Bathroom Scale, Apple ear-buds & 9,000 variables

A video of a direct link from a bathroom scale and from a blood pressure cuff to a patient’s computer and from there to their personal health record (PHR) that is linked to their doctors’ (intentionally plural) records. YouTube

A short video showing Apple ear-buds that can capture body temperature, heart rate, and blood oxygen level plus a number of other small devices to provide real-time and near real-time measurements of body functions including level and amount of sleep.TED

BodyMedia has been working closely with Apple and Google, to develop its smartphone application. It opens the door to allowing a person to monitor a collection of the 9,000 variables — physical activity, calories burned, body heat, sleep efficiency and others — collected by the sensors in an armband in real-time, as the day goes on. The Bluetooth-enabled armband costs $249 and the BodyMedia data service costs $7 a month, when purchased in an annual subscription.

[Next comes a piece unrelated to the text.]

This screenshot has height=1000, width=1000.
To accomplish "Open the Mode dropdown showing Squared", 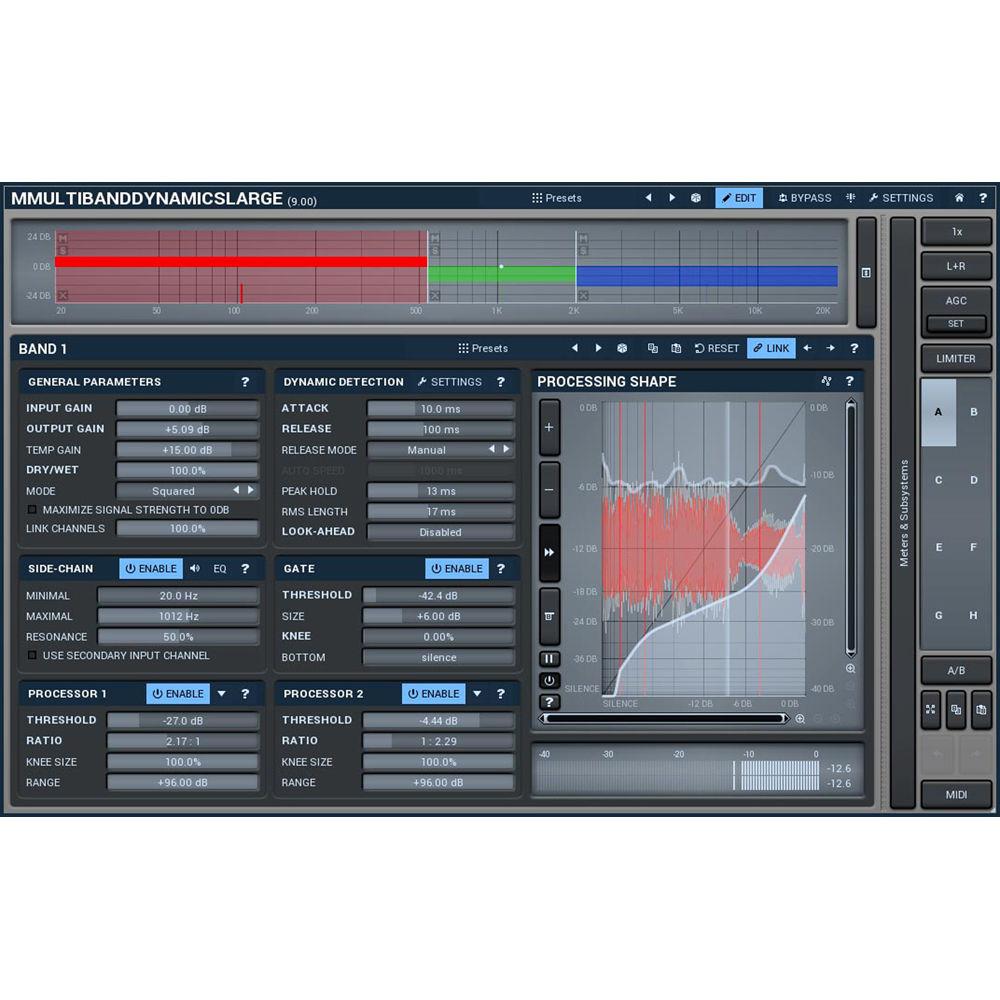I will (x=183, y=491).
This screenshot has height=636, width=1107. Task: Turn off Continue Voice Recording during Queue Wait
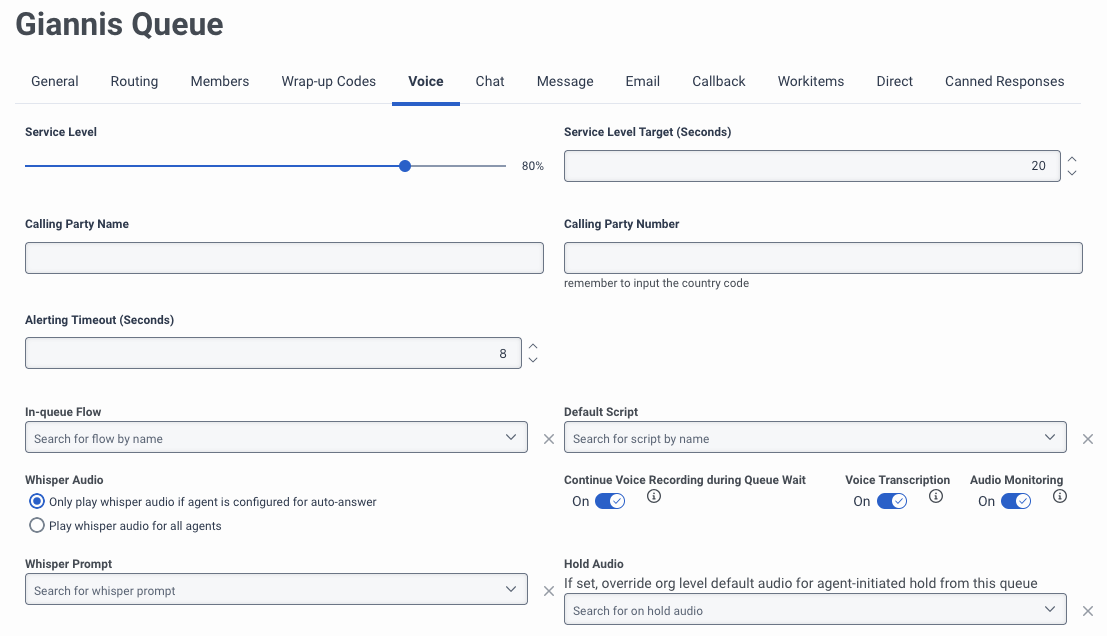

The new offerings go on sale next month [November 2010] at the company’s Web site and at Amazon.” The company claims they have already “helped over 400,000 users monitor 10 million days of activity” using earlier devices.

Potentially massive amounts of additional data that can be captured, stored and analyzed at the level of the patient’s record or the doctors’. Data that can be used to track progress and risks in essentially real-time. Data that can be used to improve healthcare and reduce costs.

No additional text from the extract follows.